As I was steaming a pitcher of milk, I became aware of two beady eyes examining me from across the top of the espresso machine.  Since I’d already made the mistake of making eye contact, I had no choice but to talk to him.

Me: Can I answer a question for you, sir?

Customer: Yes! ( He was clearly miffed that it had taken me so long to notice him.  You know, because hiding behind the espresso machine is exactly where I typically look for customers with questions about our menu) I have a question about your “Soups and Salads”.

*Pregnant silence*

Me:  Okay. . . Well, what is it?

Customer: Yes your Soup and Salad menu.

(At this point he gestures up at the board titled “Soups and Salads” where we list our different kinds of soups and salads, as one would expect)

Me: Yes?

Customer: Now, the “Soup and Salad”, is that a full sandwich?

Me: *blank stare* Umm .  .  . actually those are just our soups and salads.
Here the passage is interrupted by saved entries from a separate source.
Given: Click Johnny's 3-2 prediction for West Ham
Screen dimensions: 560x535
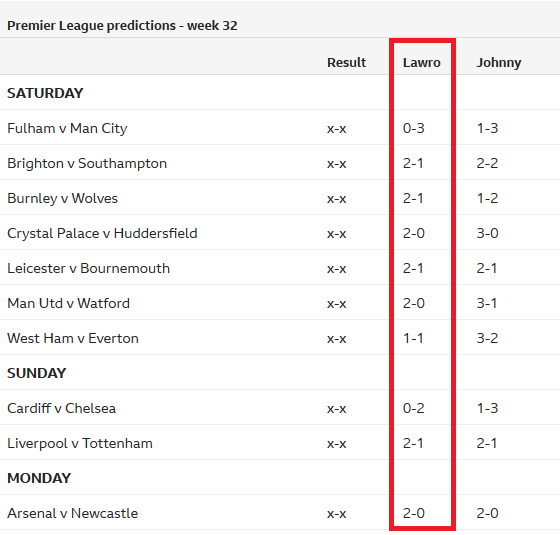Looking at the screenshot, I should [x=487, y=338].
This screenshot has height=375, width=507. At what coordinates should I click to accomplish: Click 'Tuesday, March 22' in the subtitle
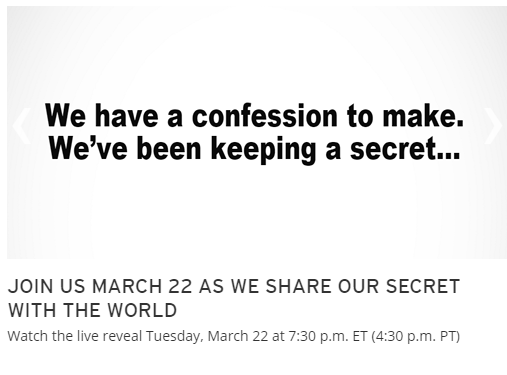207,336
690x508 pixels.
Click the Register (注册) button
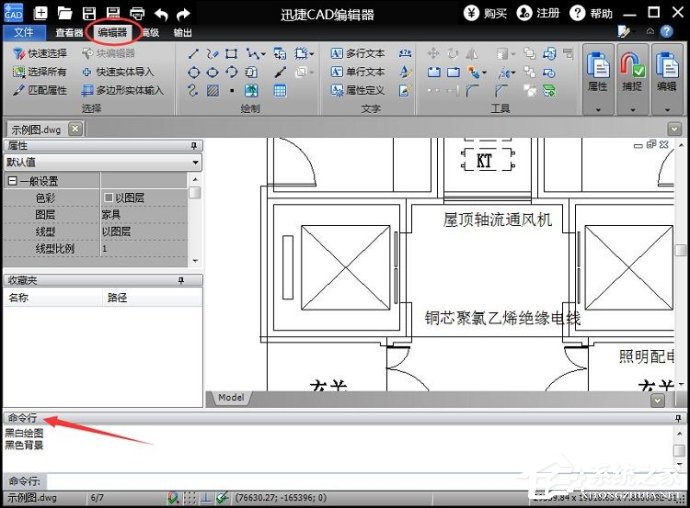(538, 14)
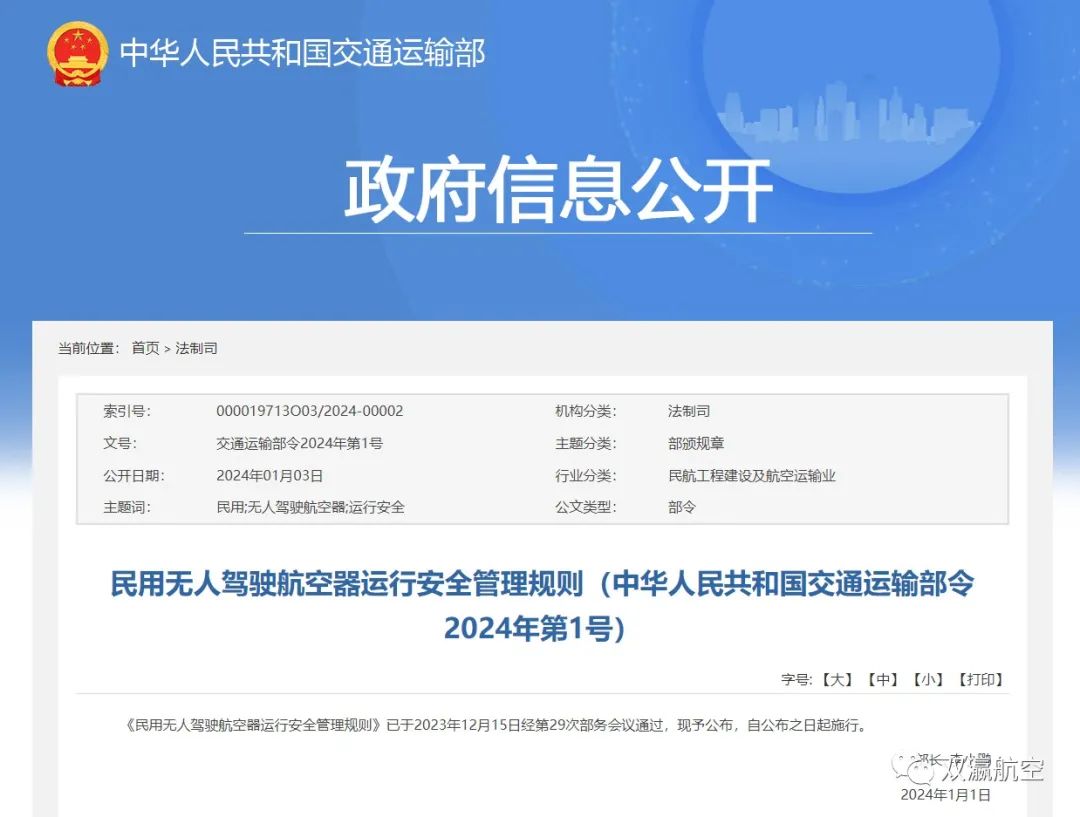The height and width of the screenshot is (817, 1080).
Task: Click the national emblem logo
Action: (x=77, y=53)
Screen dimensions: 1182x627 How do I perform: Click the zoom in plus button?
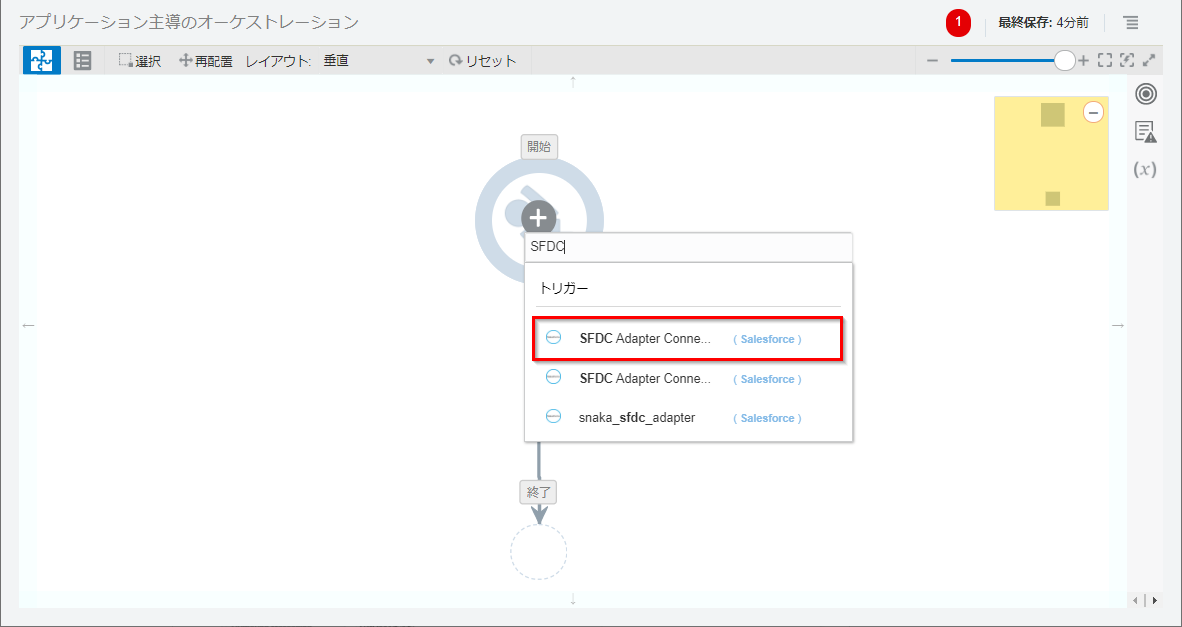point(1084,60)
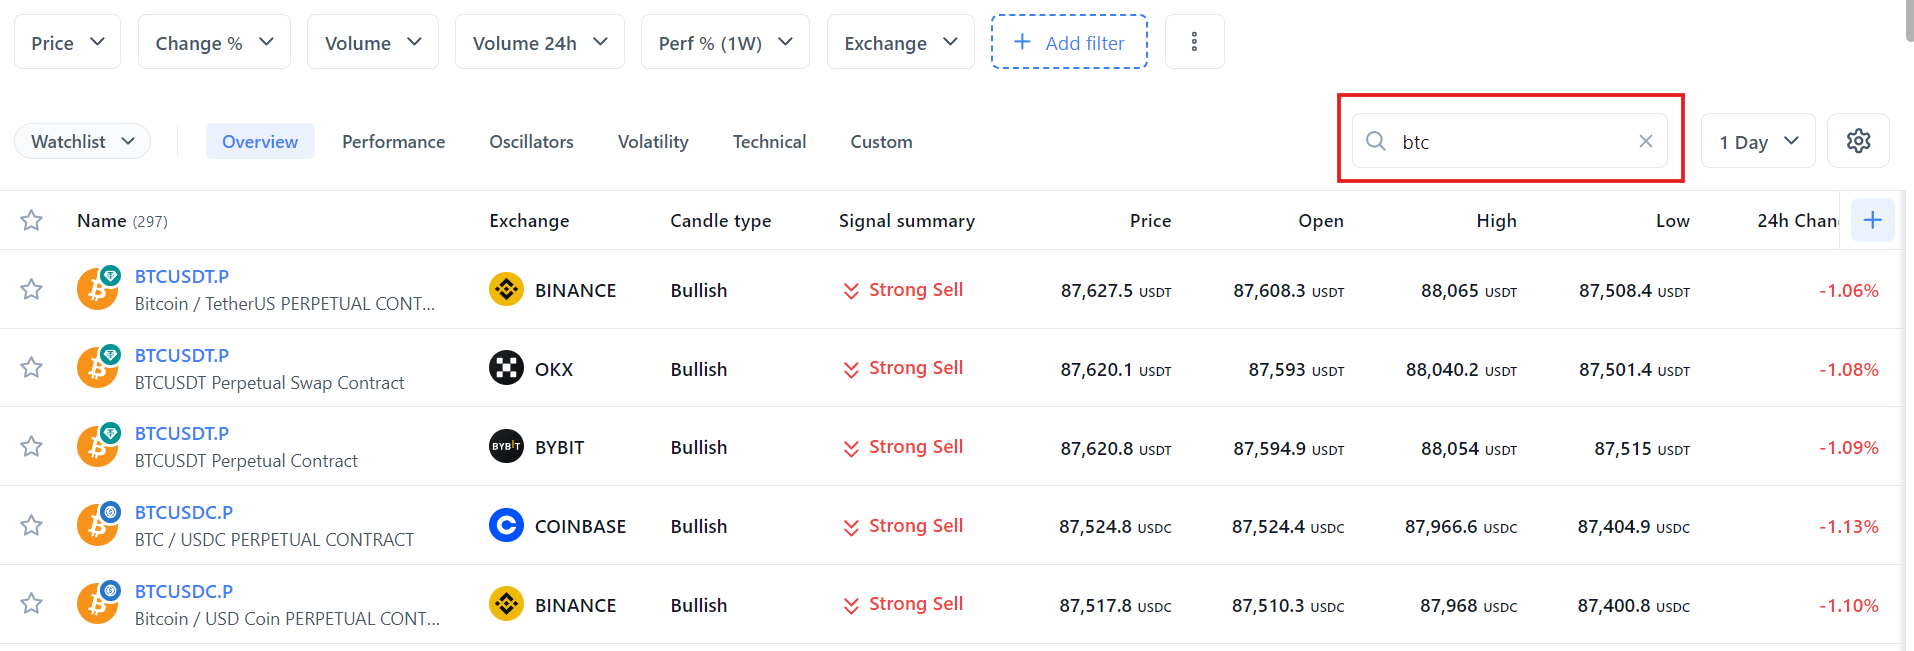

Customer: Okay but what if I wanted a soup and salad?

Me: *more blank staring* . . . You could get cup of soup and a house salad as a combo for seven fifty?

Customer: What about a sandwich?

Me: You can get a half sandwich and a cup of soup for the same price as the soup/salad combo.

Customer: Well what about a full sandwich?

Me: With soup? It’s a dollar extra to substitute your sandwich’s side for a cup of soup.

Customer: Okay, how much is that?

Me: (Seriously?) It’s a dollar extra.

Customer: Now, is that a big bowl of soup on the side?

Me: No . . . It’s a cup of soup.

Customer:  Oh oh okay, so it’s a cup of soup.  Okay I’ll have the Turkey and Cranberry sandwich with lentil soup.  How much is that?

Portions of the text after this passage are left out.